_Extract to read:_
%%

The concept of IE as described in this new article makes an important contribution to the discussion about just who has responsibility for planning and integrating operations in the information environment.  Despite the change in acronyms and jargon over the past several years, the organizations and capabilities (outside cyber) remain much the same.  The concept of IA would place these operations squarely on the shoulder of our Commanders who would seek advice and support for planning in the IO/IA/IW (Irregular Warfare) staff and supporting organization.

There are excellent examples of such activities and organizations built to achieve effects in the IE that work in concert with all other operations.  We should be looking to organizations purpose-built for such activities supporting operations in Iraq and Afghanistan and at the excellent organization built at USCYBERCOM: Task Force ARES which tailored information operations supporting ground Commanders in the Middle East.

LTC Ross highlights great examples including how artillery can be used to support operations in the IE and I’ve used the IADS example in a similar way as an IO planner to show that a well-placed round on a communications hub would be more effective than putting jammers in the air.  The response was relatively predictable:  “That’s out of your lane.”  Obviously, it wasn’t out of my lane if my job was to achieve an Information Advantage in support of military operations.

%%

_Given data:_
%%

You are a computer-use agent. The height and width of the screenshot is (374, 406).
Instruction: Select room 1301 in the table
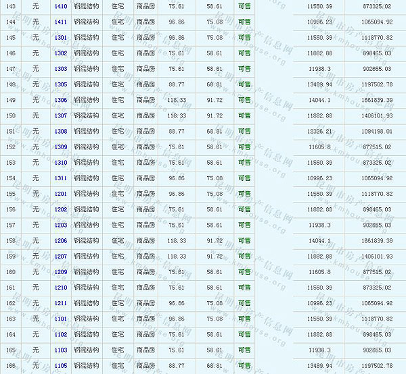60,38
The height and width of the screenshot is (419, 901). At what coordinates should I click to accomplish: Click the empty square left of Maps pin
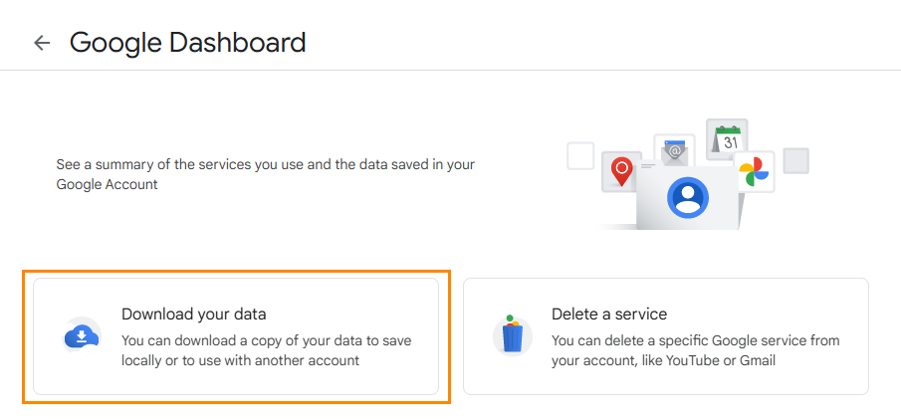coord(580,156)
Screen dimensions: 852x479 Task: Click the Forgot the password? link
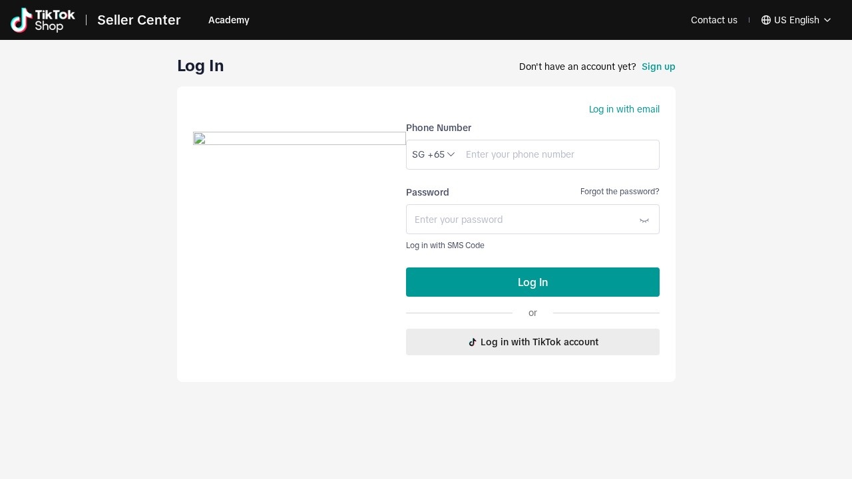coord(620,192)
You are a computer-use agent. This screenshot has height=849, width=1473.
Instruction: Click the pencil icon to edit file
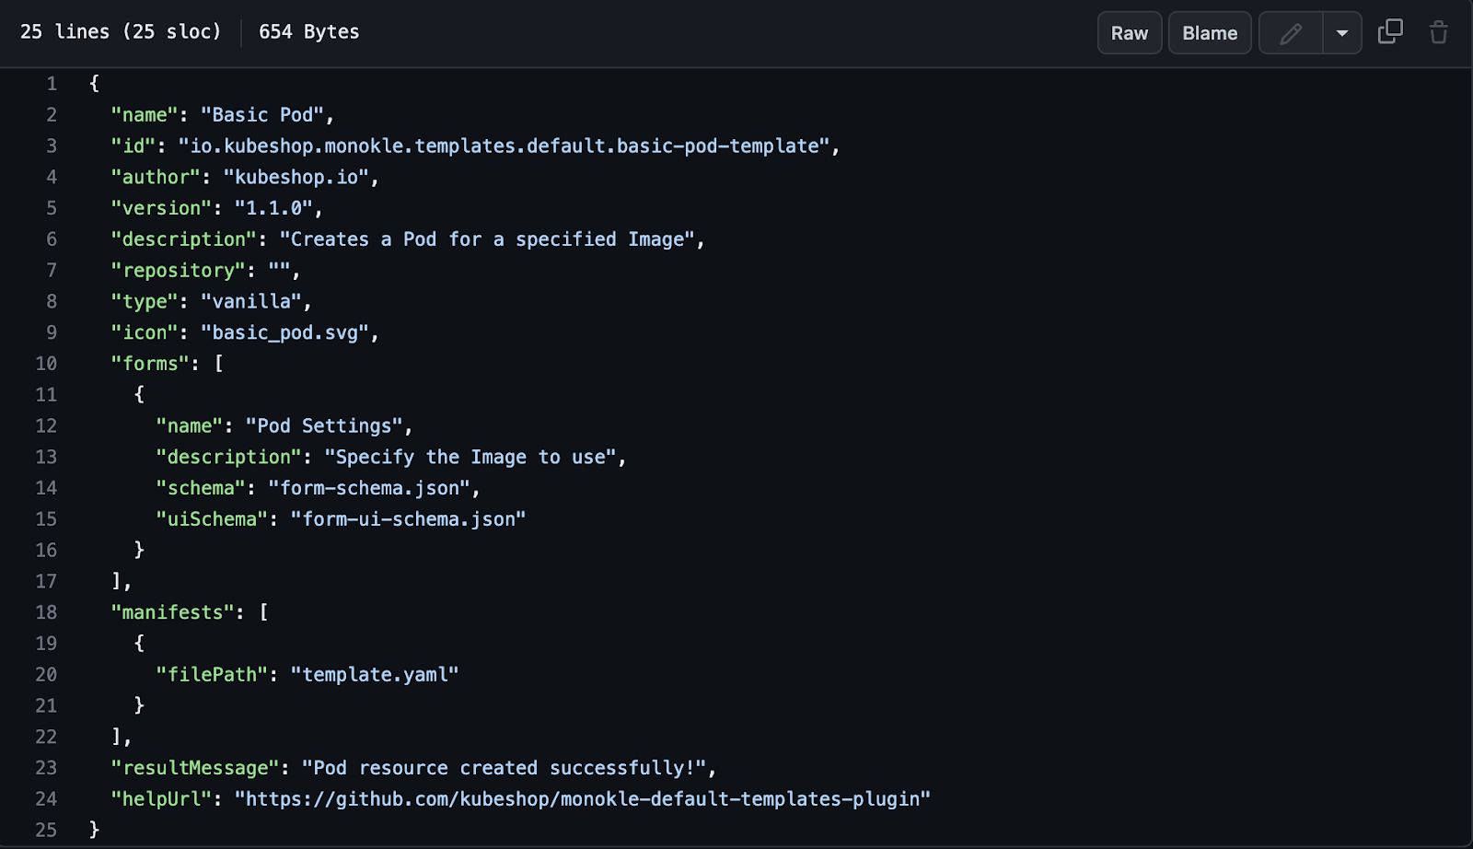1291,33

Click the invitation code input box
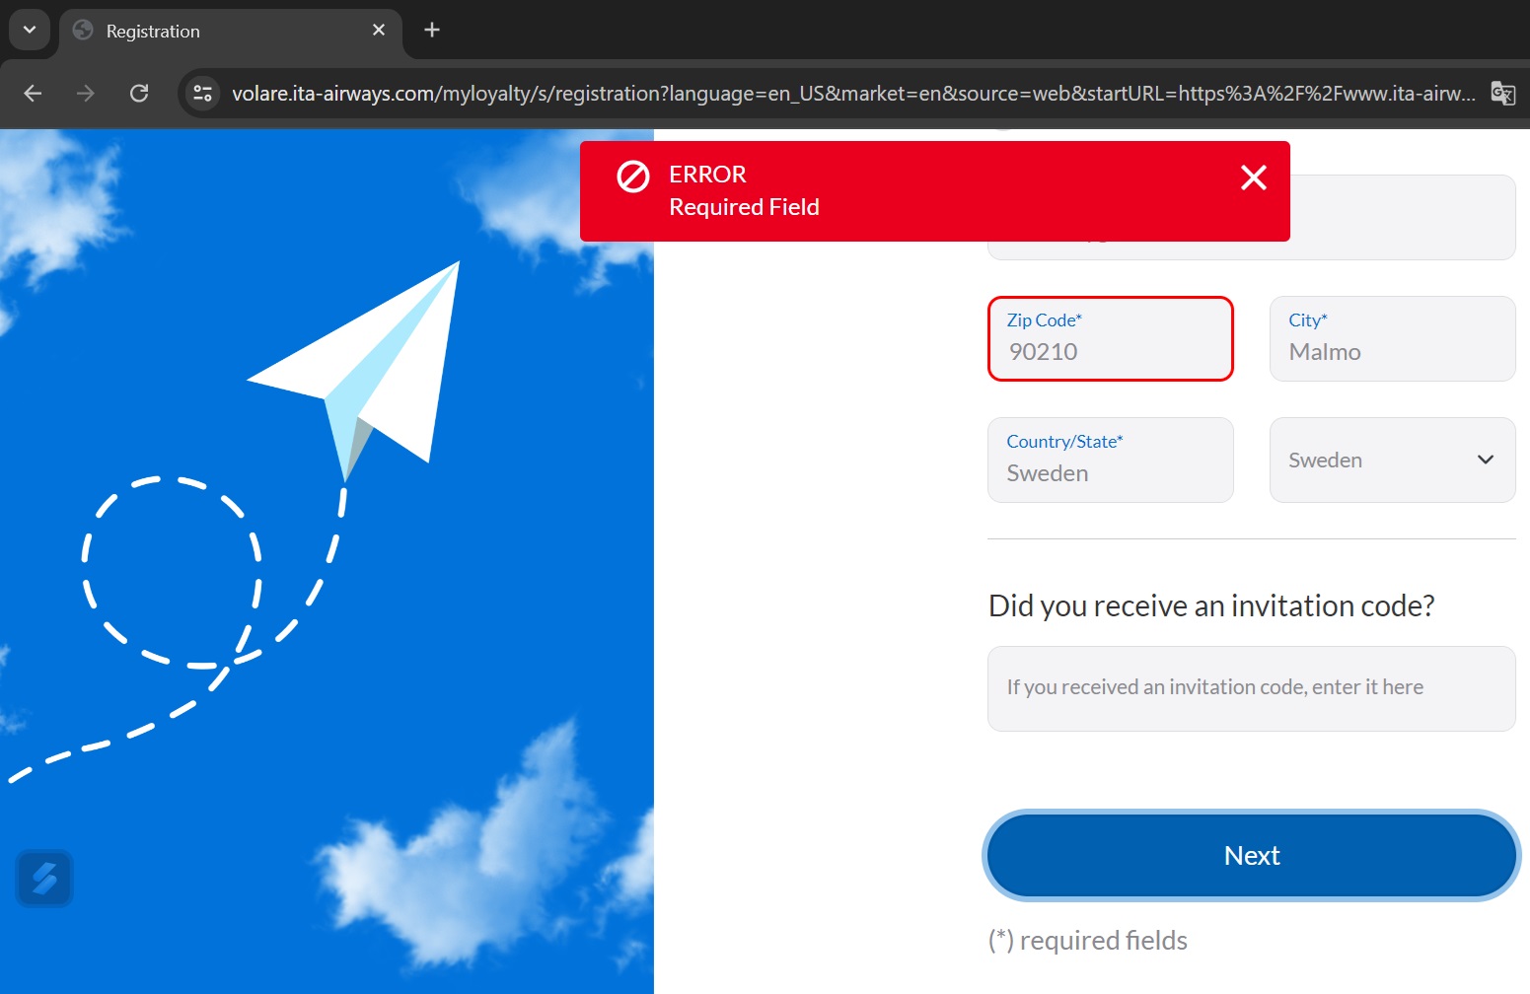1251,688
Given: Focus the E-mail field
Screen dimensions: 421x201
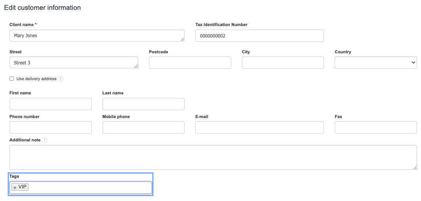Looking at the screenshot, I should click(259, 127).
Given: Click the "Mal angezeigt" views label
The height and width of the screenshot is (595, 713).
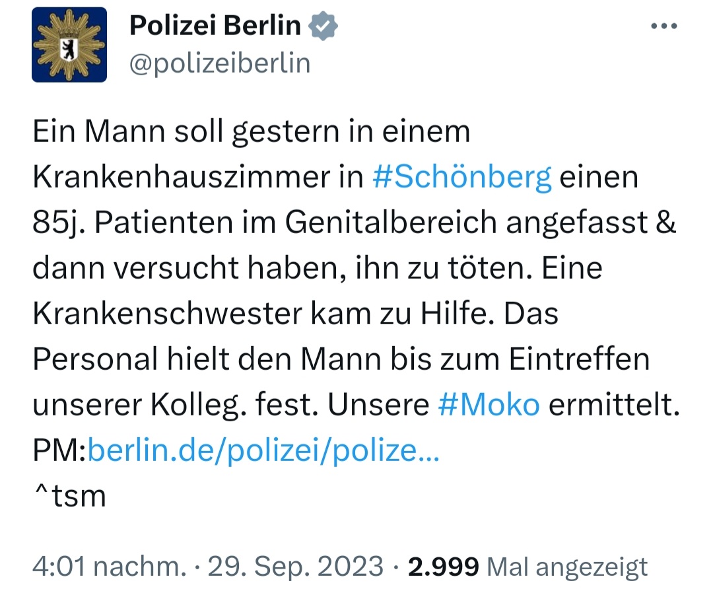Looking at the screenshot, I should click(x=566, y=567).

%%

_Study questions:_
[1] Condense the paragraph of the commentary that begins "There are excellent examples" into a short bulleted list that keeps its main facts.
[2] From the commentary, extract the passage from "The concept of IE" up to and including "and supporting organization.".
The listing is separate material and is unrelated to the commentary on information operations.

_Your responses:_
[1]
- Some activities and organizations are built to achieve effects in the IE in concert with all other operations.
- Models to look to include purpose-built organizations that supported operations in Iraq and Afghanistan.
- Another model is USCYBERCOM's Task Force ARES, which tailored information operations to support ground Commanders in the Middle East.

[2]
The concept of IE as described in this new article makes an important contribution to the discussion about just who has responsibility for planning and integrating operations in the information environment.  Despite the change in acronyms and jargon over the past several years, the organizations and capabilities (outside cyber) remain much the same.  The concept of IA would place these operations squarely on the shoulder of our Commanders who would seek advice and support for planning in the IO/IA/IW (Irregular Warfare) staff and supporting organization.